PROBLEM REQUIREMENTS:
Set down the line containing "1508x856 pixels. Task: Click" and each line after it through the last line of the records, exactly, leaving pictures out.

Collected data:
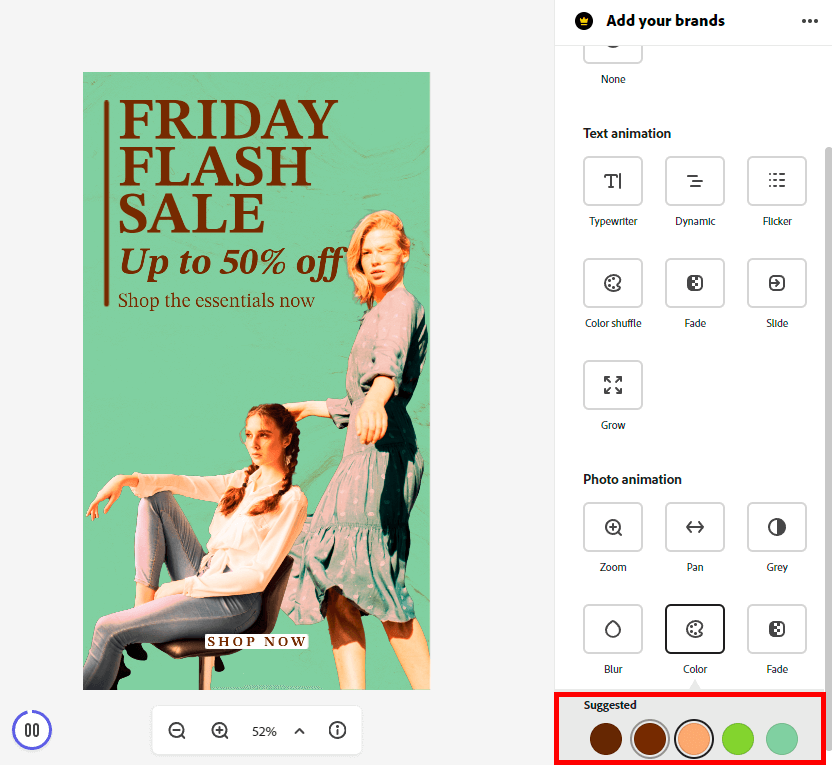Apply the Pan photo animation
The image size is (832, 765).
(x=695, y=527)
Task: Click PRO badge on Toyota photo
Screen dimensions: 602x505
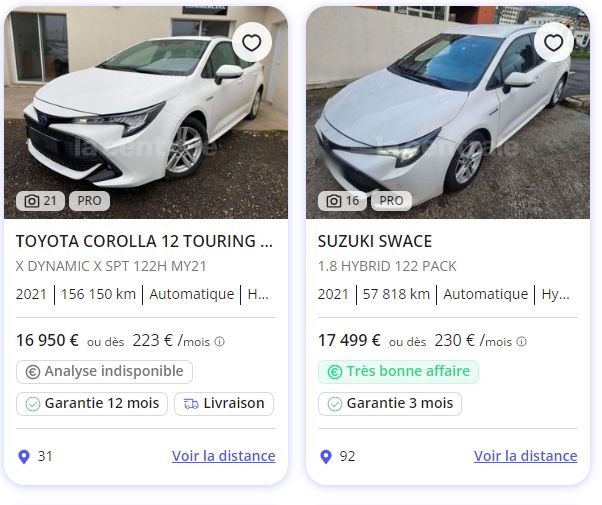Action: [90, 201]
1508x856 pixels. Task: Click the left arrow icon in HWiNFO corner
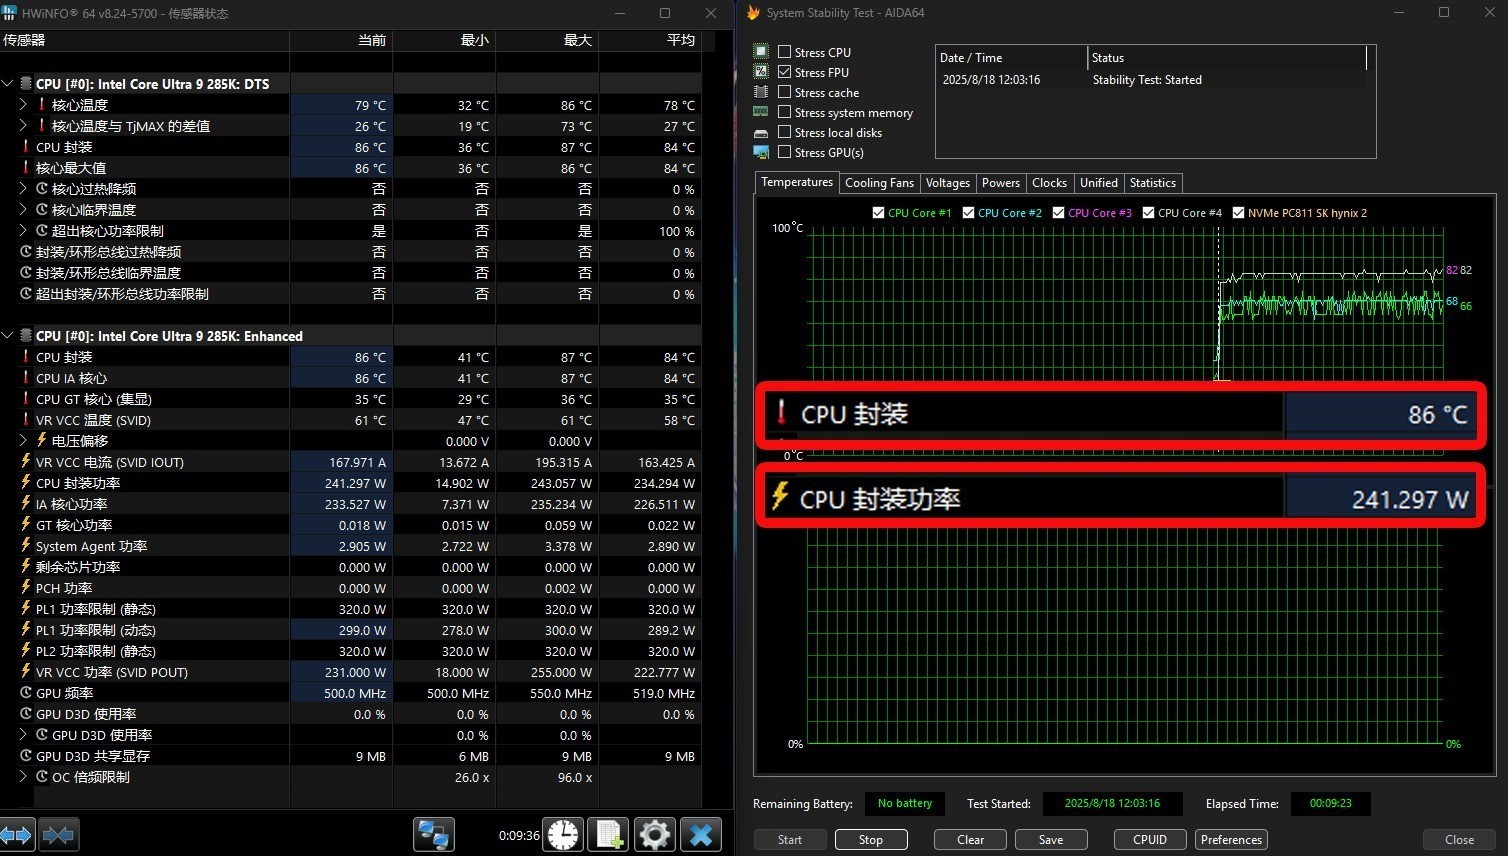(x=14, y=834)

COMPLETED TASK:
1508x856 pixels. Task: Click the left arrow icon in HWiNFO corner
(x=14, y=834)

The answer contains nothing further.